--- start ---
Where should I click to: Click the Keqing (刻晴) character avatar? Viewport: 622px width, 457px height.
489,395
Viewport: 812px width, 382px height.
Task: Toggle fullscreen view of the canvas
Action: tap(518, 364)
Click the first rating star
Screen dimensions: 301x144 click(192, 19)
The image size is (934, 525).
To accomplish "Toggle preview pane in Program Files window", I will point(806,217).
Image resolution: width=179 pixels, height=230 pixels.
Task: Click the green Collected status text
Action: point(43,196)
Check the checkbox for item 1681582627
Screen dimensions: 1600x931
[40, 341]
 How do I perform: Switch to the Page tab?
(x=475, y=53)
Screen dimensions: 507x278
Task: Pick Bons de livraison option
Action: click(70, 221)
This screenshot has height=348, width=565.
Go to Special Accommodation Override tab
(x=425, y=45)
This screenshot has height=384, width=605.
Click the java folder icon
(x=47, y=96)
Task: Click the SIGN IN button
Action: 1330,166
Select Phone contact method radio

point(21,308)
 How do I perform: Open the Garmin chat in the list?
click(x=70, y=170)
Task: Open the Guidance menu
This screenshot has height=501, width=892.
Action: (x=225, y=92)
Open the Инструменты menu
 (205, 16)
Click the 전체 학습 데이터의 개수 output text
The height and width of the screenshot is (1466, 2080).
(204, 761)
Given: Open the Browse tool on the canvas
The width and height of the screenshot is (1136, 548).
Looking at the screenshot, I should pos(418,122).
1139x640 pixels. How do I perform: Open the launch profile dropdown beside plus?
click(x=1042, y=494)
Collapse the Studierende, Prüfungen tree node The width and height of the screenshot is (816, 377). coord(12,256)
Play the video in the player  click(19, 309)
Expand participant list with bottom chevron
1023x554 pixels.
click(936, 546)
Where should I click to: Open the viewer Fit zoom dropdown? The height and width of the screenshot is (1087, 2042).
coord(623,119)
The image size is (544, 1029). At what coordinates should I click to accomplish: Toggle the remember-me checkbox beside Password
--- end ---
*TASK TO CARRY OUT:*
Rewrite all the lines above, swapping "How do I perform" for "How do I carry out" each place it occurs and keeping everything else the same.

*TASK RESULT:*
Where should I click to: Click the Keqing (刻晴) character avatar? Viewport: 622px width, 457px height.
489,395
Viewport: 812px width, 382px height.
Task: Toggle fullscreen view of the canvas
Action: tap(518, 364)
Click the first rating star
Screen dimensions: 301x144 click(192, 19)
The image size is (934, 525).
To accomplish "Toggle preview pane in Program Files window", I will point(806,217).
Image resolution: width=179 pixels, height=230 pixels.
Task: Click the green Collected status text
Action: point(43,196)
Check the checkbox for item 1681582627
Screen dimensions: 1600x931
[40, 341]
 How do I carry out: Switch to the Page tab?
(x=475, y=53)
Screen dimensions: 507x278
Task: Pick Bons de livraison option
Action: click(70, 221)
This screenshot has height=348, width=565.
Go to Special Accommodation Override tab
(x=425, y=45)
This screenshot has height=384, width=605.
Click the java folder icon
(x=47, y=96)
Task: Click the SIGN IN button
Action: 1330,166
Select Phone contact method radio

point(21,308)
 How do I carry out: Open the Garmin chat in the list?
click(x=70, y=170)
Task: Open the Guidance menu
This screenshot has height=501, width=892.
Action: (x=225, y=92)
Open the Инструменты menu
 (205, 16)
Click the 전체 학습 데이터의 개수 output text
The height and width of the screenshot is (1466, 2080).
(204, 761)
Given: Open the Browse tool on the canvas
The width and height of the screenshot is (1136, 548).
Looking at the screenshot, I should pos(418,122).
1139x640 pixels. How do I carry out: Open the launch profile dropdown beside plus?
click(x=1042, y=494)
Collapse the Studierende, Prüfungen tree node The width and height of the screenshot is (816, 377). coord(12,256)
Play the video in the player  click(19, 309)
Expand participant list with bottom chevron
1023x554 pixels.
click(936, 546)
Where should I click to: Open the viewer Fit zoom dropdown? The height and width of the screenshot is (1087, 2042).
coord(623,119)
The image size is (544, 1029). At what coordinates should I click to accomplish: Toggle the remember-me checkbox beside Password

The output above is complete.